How easily the support of college administrations could have disappeared without the economic value of international students is why the policy wasn’t a matter of politics. How easily the amount of non-Black support could have shifted depending on what “type” of person George Floyd was is why Black Lives Matter isn’t a matter of politics or wokeness. Both instances are a matter of ethics. “Wokeness” has made it easy for us to label social movements as political disagreements, whether it be something as grave as BLM, as drastic as the recent ICE policy or as local as the Abolish Greek Life movement. It then leads us to dismiss the legitimate concerns that many students have on both sides of the AGL movement, for example, as attempts to earn “woke cred.” Yet “wokeness” and the inherent desire it brings to seem cool and conversant is also an underlying reason for the activism of today’s generation.

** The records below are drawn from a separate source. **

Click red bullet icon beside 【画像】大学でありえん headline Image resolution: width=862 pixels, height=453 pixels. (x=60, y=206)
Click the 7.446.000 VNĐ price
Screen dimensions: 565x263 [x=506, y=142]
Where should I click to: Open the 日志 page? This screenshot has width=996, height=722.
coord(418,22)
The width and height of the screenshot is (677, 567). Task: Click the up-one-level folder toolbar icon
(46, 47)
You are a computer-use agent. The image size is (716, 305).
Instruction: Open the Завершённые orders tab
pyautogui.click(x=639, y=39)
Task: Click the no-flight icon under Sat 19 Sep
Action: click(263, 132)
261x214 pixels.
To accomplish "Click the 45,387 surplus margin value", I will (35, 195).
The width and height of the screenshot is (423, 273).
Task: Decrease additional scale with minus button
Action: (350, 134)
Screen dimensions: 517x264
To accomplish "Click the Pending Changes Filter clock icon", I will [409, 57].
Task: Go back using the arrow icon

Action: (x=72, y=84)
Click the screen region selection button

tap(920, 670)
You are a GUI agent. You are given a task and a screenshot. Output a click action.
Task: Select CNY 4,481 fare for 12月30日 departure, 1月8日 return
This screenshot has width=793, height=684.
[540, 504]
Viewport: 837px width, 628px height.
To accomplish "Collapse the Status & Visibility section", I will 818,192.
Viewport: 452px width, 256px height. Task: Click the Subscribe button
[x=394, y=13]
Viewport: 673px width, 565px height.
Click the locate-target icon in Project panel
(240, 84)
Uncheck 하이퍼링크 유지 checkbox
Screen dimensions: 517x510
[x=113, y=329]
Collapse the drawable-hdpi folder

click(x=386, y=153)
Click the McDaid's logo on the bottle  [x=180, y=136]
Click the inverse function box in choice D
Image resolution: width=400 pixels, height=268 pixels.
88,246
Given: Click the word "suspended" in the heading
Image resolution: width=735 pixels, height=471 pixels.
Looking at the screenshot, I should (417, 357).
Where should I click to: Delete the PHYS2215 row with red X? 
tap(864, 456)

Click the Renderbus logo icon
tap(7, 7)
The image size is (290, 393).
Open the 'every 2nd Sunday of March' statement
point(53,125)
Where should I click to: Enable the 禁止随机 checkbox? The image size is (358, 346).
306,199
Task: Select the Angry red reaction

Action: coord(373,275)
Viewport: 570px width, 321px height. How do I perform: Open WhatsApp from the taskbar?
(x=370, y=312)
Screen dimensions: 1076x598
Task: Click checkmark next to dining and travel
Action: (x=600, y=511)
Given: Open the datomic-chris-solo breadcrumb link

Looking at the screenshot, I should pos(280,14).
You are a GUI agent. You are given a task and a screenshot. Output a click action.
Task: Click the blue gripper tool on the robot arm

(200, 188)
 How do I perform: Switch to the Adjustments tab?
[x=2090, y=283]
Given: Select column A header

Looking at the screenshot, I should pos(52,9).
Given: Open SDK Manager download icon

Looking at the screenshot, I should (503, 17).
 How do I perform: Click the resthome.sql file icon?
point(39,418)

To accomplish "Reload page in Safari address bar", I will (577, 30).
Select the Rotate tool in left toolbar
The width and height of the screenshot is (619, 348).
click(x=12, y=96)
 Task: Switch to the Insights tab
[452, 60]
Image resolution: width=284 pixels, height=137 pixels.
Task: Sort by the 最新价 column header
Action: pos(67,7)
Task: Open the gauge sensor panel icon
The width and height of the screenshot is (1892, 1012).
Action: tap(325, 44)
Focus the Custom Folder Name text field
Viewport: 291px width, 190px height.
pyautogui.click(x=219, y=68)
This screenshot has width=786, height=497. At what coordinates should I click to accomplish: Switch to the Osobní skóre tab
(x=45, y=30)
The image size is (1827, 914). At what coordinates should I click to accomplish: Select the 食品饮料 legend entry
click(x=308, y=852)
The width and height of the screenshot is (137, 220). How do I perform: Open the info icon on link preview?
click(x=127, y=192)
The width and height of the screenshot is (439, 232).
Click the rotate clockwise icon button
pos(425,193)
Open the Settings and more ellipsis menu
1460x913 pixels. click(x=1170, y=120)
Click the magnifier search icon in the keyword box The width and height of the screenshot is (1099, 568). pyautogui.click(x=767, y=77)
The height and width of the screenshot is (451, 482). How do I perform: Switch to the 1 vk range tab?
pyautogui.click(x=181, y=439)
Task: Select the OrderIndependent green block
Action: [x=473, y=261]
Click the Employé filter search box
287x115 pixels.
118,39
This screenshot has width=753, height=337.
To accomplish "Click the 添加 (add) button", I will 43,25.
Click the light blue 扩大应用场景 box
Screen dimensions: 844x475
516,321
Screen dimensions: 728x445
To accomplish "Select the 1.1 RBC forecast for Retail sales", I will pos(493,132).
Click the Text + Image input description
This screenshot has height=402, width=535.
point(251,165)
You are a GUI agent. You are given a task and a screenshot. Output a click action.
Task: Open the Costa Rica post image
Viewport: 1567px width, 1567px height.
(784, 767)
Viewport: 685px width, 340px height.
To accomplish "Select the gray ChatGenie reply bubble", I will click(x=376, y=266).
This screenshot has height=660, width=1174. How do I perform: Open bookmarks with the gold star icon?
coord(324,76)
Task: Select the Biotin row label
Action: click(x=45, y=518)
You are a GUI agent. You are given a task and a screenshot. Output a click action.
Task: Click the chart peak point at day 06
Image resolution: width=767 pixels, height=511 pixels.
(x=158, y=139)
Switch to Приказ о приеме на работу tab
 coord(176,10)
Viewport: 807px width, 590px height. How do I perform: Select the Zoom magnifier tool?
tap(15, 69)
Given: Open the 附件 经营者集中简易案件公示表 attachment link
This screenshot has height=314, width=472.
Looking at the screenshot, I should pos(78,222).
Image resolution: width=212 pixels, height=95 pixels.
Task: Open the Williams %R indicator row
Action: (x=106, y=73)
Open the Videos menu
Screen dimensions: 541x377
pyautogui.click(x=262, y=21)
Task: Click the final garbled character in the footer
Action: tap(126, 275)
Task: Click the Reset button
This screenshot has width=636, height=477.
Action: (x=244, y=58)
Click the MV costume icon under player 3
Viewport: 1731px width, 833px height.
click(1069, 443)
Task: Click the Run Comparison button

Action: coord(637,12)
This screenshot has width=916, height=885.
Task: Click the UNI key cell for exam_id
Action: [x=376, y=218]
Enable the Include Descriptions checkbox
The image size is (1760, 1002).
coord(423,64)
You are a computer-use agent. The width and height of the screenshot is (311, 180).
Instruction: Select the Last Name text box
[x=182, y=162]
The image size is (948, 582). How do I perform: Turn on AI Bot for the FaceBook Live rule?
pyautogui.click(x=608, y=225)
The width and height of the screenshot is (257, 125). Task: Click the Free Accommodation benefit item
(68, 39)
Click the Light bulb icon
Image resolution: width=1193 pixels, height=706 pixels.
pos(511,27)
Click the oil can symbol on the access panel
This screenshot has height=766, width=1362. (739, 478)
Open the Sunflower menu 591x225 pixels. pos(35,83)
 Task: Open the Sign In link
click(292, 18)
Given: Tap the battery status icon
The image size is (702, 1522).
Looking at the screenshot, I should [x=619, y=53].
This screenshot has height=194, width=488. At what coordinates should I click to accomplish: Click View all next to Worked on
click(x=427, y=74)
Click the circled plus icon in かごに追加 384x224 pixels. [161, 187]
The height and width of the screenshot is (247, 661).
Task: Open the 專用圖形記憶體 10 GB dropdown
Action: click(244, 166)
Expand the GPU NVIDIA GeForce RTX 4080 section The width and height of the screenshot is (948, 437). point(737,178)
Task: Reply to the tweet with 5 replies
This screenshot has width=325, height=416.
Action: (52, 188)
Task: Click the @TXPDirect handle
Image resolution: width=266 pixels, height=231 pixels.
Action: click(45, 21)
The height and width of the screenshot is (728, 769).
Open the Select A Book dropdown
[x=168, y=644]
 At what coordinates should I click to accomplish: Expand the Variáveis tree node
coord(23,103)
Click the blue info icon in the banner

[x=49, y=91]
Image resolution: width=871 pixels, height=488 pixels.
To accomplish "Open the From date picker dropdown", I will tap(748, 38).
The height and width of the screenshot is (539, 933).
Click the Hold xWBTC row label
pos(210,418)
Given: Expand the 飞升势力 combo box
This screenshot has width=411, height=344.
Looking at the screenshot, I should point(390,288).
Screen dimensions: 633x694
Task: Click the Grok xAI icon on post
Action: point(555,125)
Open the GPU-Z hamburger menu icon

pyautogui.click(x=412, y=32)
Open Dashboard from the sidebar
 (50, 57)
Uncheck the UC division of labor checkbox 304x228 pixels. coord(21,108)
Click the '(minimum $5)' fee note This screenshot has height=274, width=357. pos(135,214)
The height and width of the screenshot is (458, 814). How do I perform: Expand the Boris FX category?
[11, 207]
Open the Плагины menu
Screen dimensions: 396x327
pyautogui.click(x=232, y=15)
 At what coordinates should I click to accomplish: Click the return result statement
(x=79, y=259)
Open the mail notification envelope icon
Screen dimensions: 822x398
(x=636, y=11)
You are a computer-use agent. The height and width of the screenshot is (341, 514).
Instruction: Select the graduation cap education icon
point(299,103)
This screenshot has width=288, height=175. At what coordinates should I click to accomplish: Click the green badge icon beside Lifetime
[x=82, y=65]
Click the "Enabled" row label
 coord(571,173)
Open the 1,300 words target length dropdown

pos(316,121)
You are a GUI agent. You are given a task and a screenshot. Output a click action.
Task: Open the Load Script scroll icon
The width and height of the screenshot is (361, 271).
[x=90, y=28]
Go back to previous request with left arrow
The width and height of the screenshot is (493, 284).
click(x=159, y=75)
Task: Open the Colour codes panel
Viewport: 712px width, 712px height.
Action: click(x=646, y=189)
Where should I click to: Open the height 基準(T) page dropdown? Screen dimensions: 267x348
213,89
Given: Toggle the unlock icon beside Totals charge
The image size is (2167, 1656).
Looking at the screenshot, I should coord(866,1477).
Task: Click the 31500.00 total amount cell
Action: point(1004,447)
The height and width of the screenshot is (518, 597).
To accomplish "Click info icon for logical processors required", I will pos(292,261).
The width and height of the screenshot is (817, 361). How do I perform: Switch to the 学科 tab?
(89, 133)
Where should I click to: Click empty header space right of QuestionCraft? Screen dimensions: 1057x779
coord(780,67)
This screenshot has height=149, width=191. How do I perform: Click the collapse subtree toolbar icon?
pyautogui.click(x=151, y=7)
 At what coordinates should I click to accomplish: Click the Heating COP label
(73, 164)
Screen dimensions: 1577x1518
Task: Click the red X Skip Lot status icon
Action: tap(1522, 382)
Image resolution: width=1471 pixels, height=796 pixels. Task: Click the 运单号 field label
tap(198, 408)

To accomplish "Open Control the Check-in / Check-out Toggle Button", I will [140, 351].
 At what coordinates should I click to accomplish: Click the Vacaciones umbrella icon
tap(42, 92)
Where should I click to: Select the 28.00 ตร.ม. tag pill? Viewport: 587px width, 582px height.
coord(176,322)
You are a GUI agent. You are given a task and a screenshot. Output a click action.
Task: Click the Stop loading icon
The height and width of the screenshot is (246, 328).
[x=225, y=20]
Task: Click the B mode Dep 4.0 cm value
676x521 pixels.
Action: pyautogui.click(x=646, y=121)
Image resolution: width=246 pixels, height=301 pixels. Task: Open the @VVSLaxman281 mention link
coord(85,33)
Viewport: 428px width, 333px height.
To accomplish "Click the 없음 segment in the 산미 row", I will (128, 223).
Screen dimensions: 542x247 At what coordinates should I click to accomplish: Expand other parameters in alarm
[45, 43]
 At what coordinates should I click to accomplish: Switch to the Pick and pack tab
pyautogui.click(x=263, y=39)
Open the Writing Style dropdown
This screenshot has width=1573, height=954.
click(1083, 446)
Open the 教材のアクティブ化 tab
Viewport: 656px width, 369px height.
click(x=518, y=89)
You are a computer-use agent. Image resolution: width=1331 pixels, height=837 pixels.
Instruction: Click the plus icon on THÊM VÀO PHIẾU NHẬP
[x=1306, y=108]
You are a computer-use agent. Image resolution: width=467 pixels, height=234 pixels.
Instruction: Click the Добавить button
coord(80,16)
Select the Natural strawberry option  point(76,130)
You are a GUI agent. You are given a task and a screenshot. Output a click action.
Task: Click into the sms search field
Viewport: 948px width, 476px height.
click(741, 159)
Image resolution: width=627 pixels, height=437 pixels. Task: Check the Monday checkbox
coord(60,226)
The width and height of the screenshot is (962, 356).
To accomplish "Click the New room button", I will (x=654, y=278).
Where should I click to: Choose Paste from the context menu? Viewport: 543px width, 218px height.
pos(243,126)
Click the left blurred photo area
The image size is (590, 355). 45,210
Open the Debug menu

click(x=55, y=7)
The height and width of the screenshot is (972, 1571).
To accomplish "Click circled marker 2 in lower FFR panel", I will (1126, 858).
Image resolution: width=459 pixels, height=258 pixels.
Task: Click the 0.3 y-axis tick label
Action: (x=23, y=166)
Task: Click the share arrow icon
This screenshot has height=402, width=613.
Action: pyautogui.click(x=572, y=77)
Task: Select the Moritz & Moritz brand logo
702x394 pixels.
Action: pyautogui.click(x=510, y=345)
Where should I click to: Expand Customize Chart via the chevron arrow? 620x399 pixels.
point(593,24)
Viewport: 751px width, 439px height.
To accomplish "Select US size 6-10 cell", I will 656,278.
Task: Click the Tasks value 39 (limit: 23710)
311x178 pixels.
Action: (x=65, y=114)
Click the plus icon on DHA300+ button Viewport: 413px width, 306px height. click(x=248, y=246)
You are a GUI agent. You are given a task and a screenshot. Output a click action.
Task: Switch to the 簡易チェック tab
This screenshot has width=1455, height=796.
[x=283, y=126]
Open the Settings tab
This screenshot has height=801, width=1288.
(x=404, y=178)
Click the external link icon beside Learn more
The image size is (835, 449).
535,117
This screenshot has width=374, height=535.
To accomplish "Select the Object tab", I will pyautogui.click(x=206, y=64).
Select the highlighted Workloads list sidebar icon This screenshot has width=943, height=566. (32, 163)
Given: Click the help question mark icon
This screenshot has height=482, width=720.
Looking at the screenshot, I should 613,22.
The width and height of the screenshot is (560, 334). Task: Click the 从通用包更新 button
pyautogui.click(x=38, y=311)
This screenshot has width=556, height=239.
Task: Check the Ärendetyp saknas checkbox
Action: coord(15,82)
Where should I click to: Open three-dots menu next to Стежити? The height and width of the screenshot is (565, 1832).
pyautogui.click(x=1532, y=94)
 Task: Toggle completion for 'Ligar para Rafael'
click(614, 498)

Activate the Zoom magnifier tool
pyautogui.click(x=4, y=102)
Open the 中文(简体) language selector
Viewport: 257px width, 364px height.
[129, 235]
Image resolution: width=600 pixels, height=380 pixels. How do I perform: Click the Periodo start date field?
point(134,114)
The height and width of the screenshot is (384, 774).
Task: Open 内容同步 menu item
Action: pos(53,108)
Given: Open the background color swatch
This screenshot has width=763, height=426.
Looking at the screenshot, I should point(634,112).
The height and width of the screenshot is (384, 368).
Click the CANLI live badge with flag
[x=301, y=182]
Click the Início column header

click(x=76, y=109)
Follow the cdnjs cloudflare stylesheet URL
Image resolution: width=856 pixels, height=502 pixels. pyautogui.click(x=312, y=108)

There will always be those who raise signs for likes and retweets, yet in between those people, real activists from the “woke generation” emerge.
I hate that “woke” was lured out of AAVE and into mainstream white culture. However, only when conditional advocacy is no longer an inexorable side-effect of “wokeness,” will the word embody what it meant to begin with. And that’s on us to fix by questioning our own advocacy and interrogating our own underlying conditions for that advocacy. If you find that your advocacy is conditional, it is then meritless. If those conditions cannot be done away with, your advocacy may end up hurting the movement you’re a part of.